- Theatrical release poster
- Directed by: Lucy Brydon
- Written by: Lucy Brydon
- Produced by: Dan Cleland Jeannette Sutton
- Starring: Sian Brooke Amanda Burton
- Cinematography: Darran Bragg
- Edited by: Erline O'Donovan
- Music by: Rory Attwell
- Production companies: Lions Den Films BBC Film Boudica Films Bright Shadow Films British Film Institute
- Distributed by: Verve Pictures
- Release dates: 27 February 2020 (Glasgow Film Festival); 16 October 2020 (United Kingdom);
- Running time: 92 minutes
- Country: United Kingdom
- Language: English

= Body of Water (2020 film) =

Body of Water is a 2020 British drama film directed and written by Lucy Brydon. The film follows a woman with an eating disorder who tries to balance her relationship with her mother and her teenage daughter.

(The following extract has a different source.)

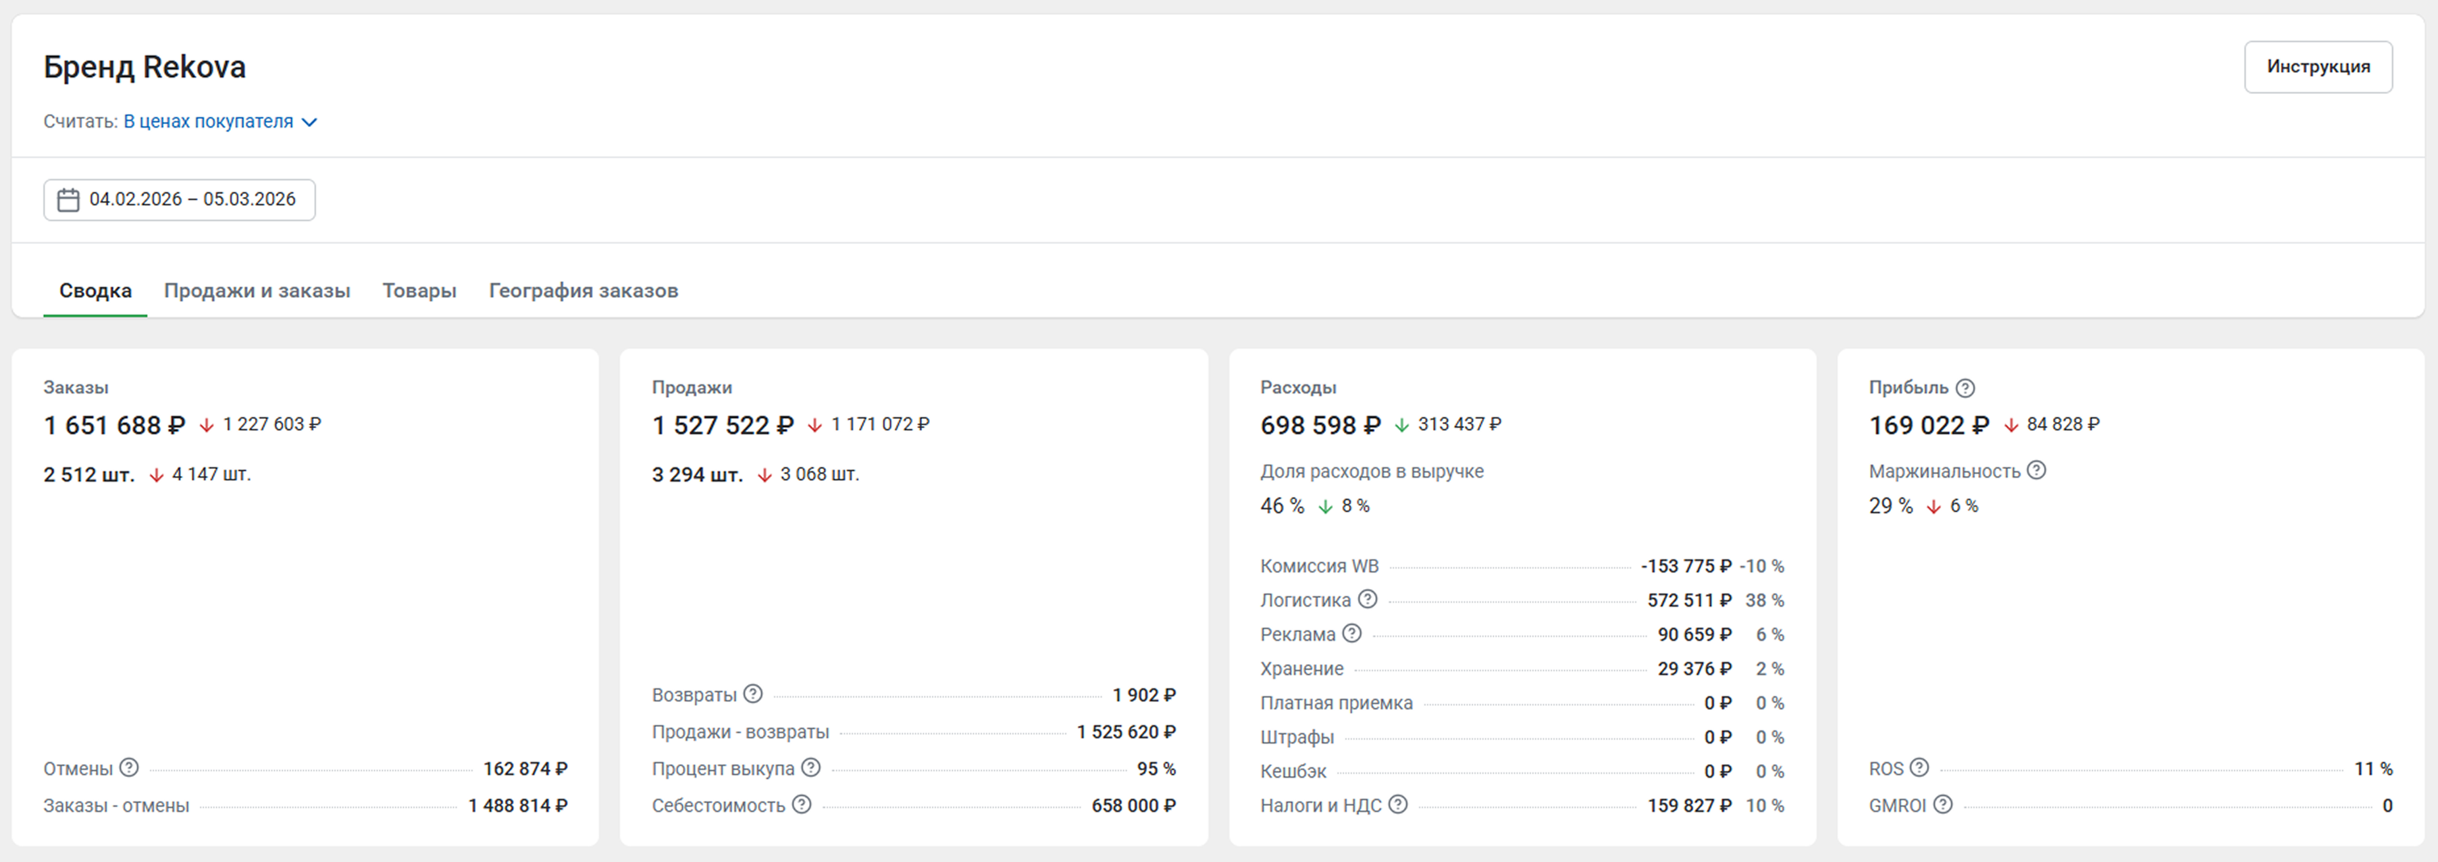The image size is (2438, 862).
Task: Select the Сводка tab
Action: pyautogui.click(x=95, y=290)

The film premiered at the Glasgow Film Festival on 27 February 2020, and was released in the United Kingdom on 16 October 2020.

== Synopsis ==
A woman with an eating disorder tries to balance her relationship with her mother and her teenage daughter.

== Cast ==

- Sian Brooke as Stephanie
- Amanda Burton as Susan

== Release ==
The film premiered at the Glasgow Film Festival on 27 February 2020. The film was released in cinemas and on digital platforms on 16 October 2020.